The effect of older truck drivers on accident rates

On Behalf of | Nov 1, 2016 | Motor Vehicle Accidents

With people living longer and often struggling to make ends meet in retirement, a number of Americans are returning to their previous professions or entering new lines of work. This includes trucking.

About 10 percent of commercial vehicle drivers (of both trucks and buses) are over 65 years old. Many of those are well above that age — into their 80s and 90s. Trucking companies and driving schools are recruiting older drivers seeking extra income and good benefits as they cope with a shortage of commercial drivers.

With this increase in older drivers come legitimate safety concerns. Under the law, potential drivers can’t be denied employment due to age. However, it’s well documented that older drivers often have slowed reaction times. Many lack the stamina needed for long-haul trips.
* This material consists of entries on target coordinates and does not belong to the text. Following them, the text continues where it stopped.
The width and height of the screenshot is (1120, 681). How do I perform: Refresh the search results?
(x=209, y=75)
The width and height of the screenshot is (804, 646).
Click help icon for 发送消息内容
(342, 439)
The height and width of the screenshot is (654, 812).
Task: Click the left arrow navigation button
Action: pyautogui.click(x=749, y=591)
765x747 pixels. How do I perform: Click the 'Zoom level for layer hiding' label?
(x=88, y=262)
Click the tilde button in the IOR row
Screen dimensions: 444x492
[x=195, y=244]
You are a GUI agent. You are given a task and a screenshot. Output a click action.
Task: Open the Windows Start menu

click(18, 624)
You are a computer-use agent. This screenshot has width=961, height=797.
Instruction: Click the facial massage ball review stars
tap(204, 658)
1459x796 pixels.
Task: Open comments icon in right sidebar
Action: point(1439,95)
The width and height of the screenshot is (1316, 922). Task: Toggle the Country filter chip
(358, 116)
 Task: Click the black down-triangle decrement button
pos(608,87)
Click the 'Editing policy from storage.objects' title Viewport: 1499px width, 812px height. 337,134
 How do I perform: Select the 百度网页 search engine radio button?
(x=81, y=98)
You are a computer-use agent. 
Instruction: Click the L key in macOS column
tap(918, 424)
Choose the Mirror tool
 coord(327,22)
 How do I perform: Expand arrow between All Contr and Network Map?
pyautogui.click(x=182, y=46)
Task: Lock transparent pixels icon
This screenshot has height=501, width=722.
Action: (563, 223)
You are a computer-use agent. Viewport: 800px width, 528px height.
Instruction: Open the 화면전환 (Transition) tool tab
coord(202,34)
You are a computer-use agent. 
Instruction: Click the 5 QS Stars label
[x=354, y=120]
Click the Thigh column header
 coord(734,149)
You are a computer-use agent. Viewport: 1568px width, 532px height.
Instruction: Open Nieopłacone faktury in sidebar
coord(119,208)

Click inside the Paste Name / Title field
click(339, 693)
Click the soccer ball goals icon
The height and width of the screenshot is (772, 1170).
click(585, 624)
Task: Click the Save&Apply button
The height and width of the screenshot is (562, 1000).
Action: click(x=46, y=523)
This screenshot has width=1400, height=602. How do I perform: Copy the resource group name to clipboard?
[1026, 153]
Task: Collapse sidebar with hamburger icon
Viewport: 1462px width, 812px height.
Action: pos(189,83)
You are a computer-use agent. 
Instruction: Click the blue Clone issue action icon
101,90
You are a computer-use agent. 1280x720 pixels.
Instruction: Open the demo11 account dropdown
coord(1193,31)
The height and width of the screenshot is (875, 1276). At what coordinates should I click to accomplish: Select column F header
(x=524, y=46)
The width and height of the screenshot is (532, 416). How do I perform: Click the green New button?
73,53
Those safety concerns are borne out in crash data, which shows that accidents involving commercial truck drivers in their 70s and older rose almost 20 percent in the last three years.

While in some states — although Mississippi isn’t one of them — older drivers have to renew their driver’s licenses more frequently once they reach a specified age, there’s no federal regulation requiring regular testing for older commercial vehicle drivers. According to an executive with the National Highway Transportation Safety Administration, such testing “can result in a lot of political backlash.”

An official with the Federal Motor Carrier Safety Administration, which regulates the trucking industry, says that while the agency is studying the trend in older drivers, it is “not quite at the point yet where we are ready to say one way or another if there needs to be a change in driver rules.”

Without a change in the rules, trucking companies are unlikely to impose them on themselves. They could cut back on their supply of drivers and potentially open them up to discrimination lawsuits. Therefore, as drivers, all we can do is exercise extra caution around commercial vehicles, no matter who is driving them, and take legal action against all responsible individuals and companies if an accident is caused by a commercial driver.